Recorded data
......

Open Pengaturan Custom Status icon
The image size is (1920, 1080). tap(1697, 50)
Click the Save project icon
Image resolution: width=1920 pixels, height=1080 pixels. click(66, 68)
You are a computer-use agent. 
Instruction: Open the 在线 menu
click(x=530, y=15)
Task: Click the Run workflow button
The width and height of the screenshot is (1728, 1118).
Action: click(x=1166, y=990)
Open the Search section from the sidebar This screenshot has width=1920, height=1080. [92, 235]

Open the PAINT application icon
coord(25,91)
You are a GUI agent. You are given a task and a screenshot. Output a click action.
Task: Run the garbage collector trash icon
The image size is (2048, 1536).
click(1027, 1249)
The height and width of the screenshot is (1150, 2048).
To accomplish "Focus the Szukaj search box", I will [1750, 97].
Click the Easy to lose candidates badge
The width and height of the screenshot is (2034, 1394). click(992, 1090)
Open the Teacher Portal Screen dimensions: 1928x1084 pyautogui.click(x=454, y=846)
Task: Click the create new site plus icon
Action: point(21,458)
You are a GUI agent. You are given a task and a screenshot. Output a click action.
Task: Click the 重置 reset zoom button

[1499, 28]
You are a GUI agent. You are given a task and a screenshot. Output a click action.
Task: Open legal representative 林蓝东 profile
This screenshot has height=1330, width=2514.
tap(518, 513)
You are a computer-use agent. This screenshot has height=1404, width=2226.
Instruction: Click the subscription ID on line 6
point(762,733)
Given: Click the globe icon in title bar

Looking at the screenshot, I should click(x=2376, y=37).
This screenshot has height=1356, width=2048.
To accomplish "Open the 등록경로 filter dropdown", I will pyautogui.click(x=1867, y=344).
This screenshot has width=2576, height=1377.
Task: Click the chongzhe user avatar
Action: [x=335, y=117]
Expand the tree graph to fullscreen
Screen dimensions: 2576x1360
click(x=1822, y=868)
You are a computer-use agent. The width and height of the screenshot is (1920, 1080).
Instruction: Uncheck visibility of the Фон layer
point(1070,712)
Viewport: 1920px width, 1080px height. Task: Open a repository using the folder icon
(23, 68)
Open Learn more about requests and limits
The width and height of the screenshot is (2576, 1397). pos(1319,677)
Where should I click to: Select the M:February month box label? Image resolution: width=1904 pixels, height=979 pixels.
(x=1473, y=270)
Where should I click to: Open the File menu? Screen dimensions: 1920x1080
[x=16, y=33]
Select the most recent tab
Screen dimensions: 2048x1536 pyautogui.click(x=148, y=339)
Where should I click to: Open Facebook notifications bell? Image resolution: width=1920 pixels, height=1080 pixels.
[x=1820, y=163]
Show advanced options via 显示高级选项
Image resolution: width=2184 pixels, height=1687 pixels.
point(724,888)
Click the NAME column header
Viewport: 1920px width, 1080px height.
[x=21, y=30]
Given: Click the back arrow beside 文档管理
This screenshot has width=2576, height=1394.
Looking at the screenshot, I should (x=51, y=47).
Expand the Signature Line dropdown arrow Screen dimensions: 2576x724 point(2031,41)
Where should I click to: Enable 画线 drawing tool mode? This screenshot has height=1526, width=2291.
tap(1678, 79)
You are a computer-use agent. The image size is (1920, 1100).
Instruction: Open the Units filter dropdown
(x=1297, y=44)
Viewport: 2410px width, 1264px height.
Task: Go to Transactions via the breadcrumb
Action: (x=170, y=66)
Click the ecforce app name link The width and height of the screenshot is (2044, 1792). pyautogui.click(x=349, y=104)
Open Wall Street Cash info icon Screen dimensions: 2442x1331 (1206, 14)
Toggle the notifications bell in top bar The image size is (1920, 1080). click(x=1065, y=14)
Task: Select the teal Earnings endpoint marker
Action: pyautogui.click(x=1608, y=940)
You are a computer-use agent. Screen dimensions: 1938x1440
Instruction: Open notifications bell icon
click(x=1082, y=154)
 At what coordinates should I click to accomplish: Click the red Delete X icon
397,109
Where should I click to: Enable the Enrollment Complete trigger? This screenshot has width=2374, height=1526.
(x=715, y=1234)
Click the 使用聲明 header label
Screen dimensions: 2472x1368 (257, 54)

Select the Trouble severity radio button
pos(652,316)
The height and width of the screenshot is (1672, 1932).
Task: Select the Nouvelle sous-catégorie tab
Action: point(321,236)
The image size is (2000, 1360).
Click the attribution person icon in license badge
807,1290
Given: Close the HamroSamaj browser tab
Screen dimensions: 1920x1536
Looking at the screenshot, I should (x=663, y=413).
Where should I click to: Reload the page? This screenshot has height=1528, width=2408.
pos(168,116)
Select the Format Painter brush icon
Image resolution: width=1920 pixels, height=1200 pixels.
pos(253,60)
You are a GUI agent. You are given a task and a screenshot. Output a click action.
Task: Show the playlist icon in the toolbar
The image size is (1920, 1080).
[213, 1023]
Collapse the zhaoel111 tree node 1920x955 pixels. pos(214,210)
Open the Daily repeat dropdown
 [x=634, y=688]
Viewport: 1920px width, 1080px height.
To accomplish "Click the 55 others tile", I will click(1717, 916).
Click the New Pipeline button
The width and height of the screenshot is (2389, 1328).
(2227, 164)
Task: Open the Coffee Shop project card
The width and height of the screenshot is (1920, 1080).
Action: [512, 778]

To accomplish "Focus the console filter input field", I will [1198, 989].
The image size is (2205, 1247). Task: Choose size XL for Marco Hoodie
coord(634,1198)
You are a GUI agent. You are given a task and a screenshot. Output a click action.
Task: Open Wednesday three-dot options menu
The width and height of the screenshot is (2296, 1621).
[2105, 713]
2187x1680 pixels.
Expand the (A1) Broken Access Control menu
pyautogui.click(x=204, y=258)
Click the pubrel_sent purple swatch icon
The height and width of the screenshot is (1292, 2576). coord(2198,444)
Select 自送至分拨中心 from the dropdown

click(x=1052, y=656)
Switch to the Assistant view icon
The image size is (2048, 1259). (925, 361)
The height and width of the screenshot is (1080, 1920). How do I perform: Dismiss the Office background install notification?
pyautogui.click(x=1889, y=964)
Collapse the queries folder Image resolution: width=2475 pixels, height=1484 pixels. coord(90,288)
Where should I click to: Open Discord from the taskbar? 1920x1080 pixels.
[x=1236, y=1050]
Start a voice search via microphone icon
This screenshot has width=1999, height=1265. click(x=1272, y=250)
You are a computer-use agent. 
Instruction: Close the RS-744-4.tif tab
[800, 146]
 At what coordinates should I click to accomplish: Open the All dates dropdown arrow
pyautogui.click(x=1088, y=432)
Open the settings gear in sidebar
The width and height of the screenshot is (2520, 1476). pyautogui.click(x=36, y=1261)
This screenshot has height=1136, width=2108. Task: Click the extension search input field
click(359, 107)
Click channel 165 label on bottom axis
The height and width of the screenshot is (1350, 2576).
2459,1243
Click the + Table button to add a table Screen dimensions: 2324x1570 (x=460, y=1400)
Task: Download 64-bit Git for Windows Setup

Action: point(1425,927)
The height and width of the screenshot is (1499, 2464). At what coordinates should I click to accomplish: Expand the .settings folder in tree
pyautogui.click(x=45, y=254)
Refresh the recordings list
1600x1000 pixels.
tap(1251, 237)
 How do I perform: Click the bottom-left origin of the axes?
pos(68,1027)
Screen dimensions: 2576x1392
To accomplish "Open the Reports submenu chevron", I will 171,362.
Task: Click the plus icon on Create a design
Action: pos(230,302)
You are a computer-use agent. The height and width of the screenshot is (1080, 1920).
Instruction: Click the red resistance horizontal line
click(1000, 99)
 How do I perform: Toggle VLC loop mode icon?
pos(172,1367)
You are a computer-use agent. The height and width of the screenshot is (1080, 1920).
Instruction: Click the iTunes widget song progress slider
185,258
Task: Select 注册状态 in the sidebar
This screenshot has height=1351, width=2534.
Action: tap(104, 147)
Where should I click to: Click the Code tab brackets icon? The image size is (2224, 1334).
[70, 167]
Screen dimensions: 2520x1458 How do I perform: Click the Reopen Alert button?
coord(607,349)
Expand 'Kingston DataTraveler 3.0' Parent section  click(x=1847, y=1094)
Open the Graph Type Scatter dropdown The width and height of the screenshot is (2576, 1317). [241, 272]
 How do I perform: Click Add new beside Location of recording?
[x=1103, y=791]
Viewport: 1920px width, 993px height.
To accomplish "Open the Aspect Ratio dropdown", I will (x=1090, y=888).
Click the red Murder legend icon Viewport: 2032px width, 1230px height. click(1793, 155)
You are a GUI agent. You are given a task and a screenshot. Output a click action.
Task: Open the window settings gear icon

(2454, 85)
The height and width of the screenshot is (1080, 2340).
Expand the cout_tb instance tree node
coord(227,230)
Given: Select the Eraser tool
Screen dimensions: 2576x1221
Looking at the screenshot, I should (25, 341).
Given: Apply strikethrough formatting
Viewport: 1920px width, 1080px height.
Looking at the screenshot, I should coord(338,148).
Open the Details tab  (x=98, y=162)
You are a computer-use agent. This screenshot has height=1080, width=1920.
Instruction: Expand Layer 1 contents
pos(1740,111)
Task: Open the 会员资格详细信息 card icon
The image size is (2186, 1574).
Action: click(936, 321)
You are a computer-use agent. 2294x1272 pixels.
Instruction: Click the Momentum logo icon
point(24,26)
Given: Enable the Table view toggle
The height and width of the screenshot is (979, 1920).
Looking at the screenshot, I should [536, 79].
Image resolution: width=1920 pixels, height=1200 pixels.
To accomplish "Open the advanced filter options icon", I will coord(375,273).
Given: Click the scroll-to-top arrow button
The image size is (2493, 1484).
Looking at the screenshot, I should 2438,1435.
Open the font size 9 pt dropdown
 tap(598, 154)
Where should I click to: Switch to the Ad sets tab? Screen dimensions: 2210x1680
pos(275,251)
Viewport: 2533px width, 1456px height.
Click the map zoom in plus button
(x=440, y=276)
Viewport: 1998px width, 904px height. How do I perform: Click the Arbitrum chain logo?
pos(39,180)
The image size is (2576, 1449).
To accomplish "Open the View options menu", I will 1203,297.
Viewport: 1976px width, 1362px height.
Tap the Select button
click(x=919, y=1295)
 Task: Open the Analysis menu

......

__Required work__.
All that belongs in your answer is the stretch of entries above from the line with "Task: Click the 重置 reset zoom button" through the line with "This screenshot has height=1356, width=2048.", printed exactly.

__Result for this exercise__.
Task: Click the 重置 reset zoom button

[1499, 28]
You are a GUI agent. You are given a task and a screenshot. Output a click action.
Task: Open legal representative 林蓝东 profile
This screenshot has height=1330, width=2514.
tap(518, 513)
You are a computer-use agent. This screenshot has height=1404, width=2226.
Instruction: Click the subscription ID on line 6
point(762,733)
Given: Click the globe icon in title bar

Looking at the screenshot, I should click(x=2376, y=37).
This screenshot has height=1356, width=2048.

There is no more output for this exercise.